What we do know is that every single band, consisting of clouds of ammonia and water in a hydrogen and helium atmosphere, corresponds to robust winds blowing east or west. Scientists have also linked the bands, which attain a lot more than 1,000 miles (1,600 kilometers) deep into Jupiter’s atmosphere, to adjustments in infrared variations inside the planet. But a group of researchers has just found a different significant clue, and it all comes down to Jupiter’s magnetic field.

Connected: Jupiter, the solar system’s biggest planet (photographs)

Employing information from NASA’s Jupiter-orbiting Juno spacecraft, the group correlated the variations in the gas giant’s bands to adjustments in its magnetic field. 

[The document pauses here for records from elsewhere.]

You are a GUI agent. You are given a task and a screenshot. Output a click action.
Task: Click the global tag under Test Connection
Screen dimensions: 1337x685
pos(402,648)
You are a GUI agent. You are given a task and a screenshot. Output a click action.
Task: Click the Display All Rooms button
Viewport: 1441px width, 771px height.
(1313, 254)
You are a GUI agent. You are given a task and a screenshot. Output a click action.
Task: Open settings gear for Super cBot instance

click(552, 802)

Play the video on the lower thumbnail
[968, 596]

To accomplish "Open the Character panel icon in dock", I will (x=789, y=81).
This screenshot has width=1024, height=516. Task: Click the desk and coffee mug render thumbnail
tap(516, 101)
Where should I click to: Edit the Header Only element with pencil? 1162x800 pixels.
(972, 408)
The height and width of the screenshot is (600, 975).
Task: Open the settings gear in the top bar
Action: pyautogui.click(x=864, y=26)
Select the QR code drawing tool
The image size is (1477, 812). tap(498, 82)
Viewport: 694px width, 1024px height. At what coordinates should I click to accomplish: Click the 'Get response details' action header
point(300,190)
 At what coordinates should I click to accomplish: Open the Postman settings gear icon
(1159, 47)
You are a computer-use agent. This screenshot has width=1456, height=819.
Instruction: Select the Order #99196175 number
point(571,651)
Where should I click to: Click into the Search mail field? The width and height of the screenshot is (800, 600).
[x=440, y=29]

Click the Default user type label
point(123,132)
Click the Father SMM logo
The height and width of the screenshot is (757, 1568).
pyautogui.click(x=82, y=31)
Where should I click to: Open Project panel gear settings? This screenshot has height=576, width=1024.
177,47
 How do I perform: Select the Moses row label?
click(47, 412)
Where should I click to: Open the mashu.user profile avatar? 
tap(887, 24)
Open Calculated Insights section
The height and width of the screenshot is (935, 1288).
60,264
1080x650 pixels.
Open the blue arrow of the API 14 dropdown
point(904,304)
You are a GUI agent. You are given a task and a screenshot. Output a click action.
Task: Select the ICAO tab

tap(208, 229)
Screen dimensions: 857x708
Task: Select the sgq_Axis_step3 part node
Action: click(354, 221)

“It is doable to get wavelike motions in a planetary magnetic field, which are referred to as torsional oscillations. The fascinating factor is that, when we calculated the periods of these torsional oscillations, they corresponded to the periods that you see in the infrared radiation on Jupiter,” study co-author Chris Jones, a professor in the College of Maths at the University of Leeds in England, stated in a statement.

As it goes in the science globe, this discovery produces even a lot more mysteries. 

“There stay uncertainties and queries, specifically how specifically the torsional oscillation produces the observed infrared variation, which most likely reflects the complicated dynamics and cloud/aerosol reactions. These will need a lot more analysis,” study lead author Kumiko Hori, formerly of the University of Leeds and at the moment of Kobe University in Japan, stated in the exact same statement. 

“Nonetheless, I hope our paper could also open a window to probe the hidden deep interior of Jupiter, just like seismology does for the Earth and helioseismology does for the sun,” Hori stated.

The team’s analysis was published on Could 18 in the journal Nature Astronomy.